Update README.md

39c8cdc verified 12 days ago

4.63 kB

	---
	metrics:
	- wer
	- cer
	library_name: transformers
	pipeline_tag: automatic-speech-recognition
	tags:
	- Cretan
	- Greek dialect
	---

	# Cretan XLS-R model

	Cretan is a variety of Modern Greek predominantly used by speakers who reside on the island of Crete or
	belong to the Cretan diaspora. This includes communities of Cretan origin that were relocated to the
	village of Hamidieh in Syria and to Western Asia Minor, following the population exchange between
	Greece and Turkey in 1923. The historical and geographical factors that have shaped the development
	and preservation of the dialect include the long-term isolation of Crete from the mainland, and the
	successive domination of the island by foreign powers, such as the Arabs, the Venetians, and the Turks,
	over a period of seven centuries. Cretan has been divided based on its phonological, phonetic,
	morphological, and lexical characteristics into two major dialect groups: the western and the eastern.
	The boundary between these groups coincides with the administrative division of the island into the
	prefectures of Rethymno and Heraklion. Kontosopoulos (2008) argues that the eastern dialect group is more
	homogeneous than the western one, which shows more variation across all levels of linguistic analysis.
	Contrary to other Modern Greek Dialects, Cretan does not face the threat of extinction, as it remains
	the sole means of communication for a large number of speakers in various parts of the island.

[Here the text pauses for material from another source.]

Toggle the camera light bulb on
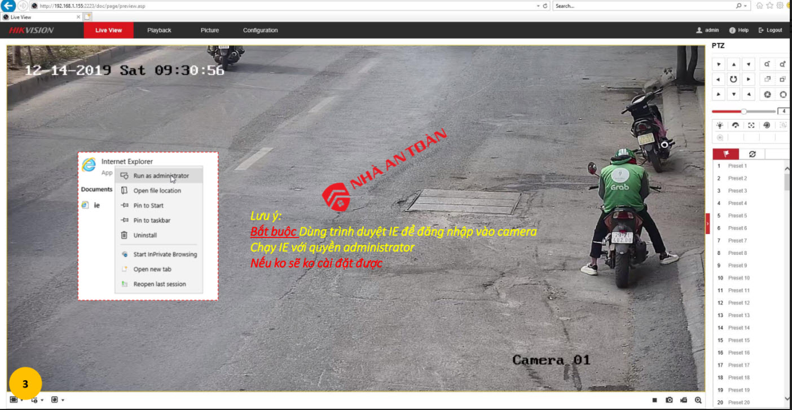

	This is the first automatic speech recognition (ASR) model for Cretan.
	To train the model, we fine-tuned a Greek XLS-R model ([jonatasgrosman/wav2vec2-large-xlsr-53-greek](https://huggingface.co/jonatasgrosman/wav2vec2-large-xlsr-53-greek)) on the Cretan resources (see below).

	## Resources

	For the compilation of the Cretan corpus, we gathered 32 tapes containing material from
	radio broadcasts in digital format, with permission from the Audiovisual Department of the
	Vikelaia Municipal Library of Heraklion, Crete. These broadcasts were recorded and
	aired by Radio Mires, in the Messara region of Heraklion, during the period 1998-2001,
	totaling 958 minutes and 47 seconds. These recordings primarily consist of narratives
	by one speaker, Ioannis Anagnostakis, who is responsible for their composition. In terms
	of textual genre, the linguistic content of the broadcasts consists of folklore
	narratives expressed in the local linguistic variety. Out of the total volume of material
	collected, we utilized nine tapes. Criteria for material selection included, on the one hand,
	maximizing digital clarity of speech and, on the other hand, ensuring representative sampling
	across the entire three-year period of radio recordings. To obtain an initial transcription,
	we employed the Large-v2 model, which was the largest Whisper model at the time. Subsequently,
	the transcripts were manually corrected in collaboration with the local community.
	The transcription system that was used was based on the Greek alphabet and orthography
	and it was annotated in Praat.

	To prepare the dataset, the texts were normalized (see [greek_dialects_asr/](https://gitlab.com/ilsp-spmd-all/speech/greek_dialects_asr/) for scripts),
	and all audio files were converted into a 16 kHz mono format.

	We split the Praat annotations into audio-transcription segments, which resulted in a dataset of a total duration of 1h 21m 12s.
	Note that the removal of music, long pauses, and non-transcribed segments leads to a reduction of the total audio duration
	(compared to the initial 2h recordings of the 9 tapes).

	## Metrics

	We evaluated the model on the test set split, which consists of 10% of the dataset recordings.

	\|Model\|WER\|CER\|
	\|---\|---\|---\|
	\|pre-trained\|104.83%\|91.73%\|
	\|fine-tuned\|28.27%\|7.88%\|

	## Training hyperparameters

	We fine-tuned the baseline model (`wav2vec2-large-xlsr-53-greek`) on an NVIDIA GeForce RTX 3090, using the following hyperparameters:

	\| arg \| value \|
	\|-------------------------------\|-------\|
	\| `per_device_train_batch_size` \| 8 \|
	\| `gradient_accumulation_steps` \| 2 \|
	\| `num_train_epochs` \| 35 \|
	\| `learning_rate` \| 3e-4 \|
	\| `warmup_steps` \| 500 \|

	## Citation

	To cite this work or read more about the training pipeline, see:

	S. Vakirtzian, C. Tsoukala, S. Bompolas, K. Mouzou, V. Stamou, G. Paraskevopoulos, A. Dimakis, S. Markantonatou, A. Ralli, A. Anastasopoulos, Speech Recognition for Greek Dialects: A Challenging Benchmark, Proceedings of the Annual Conference of the International Speech Communication Association (INTERSPEECH), 2024.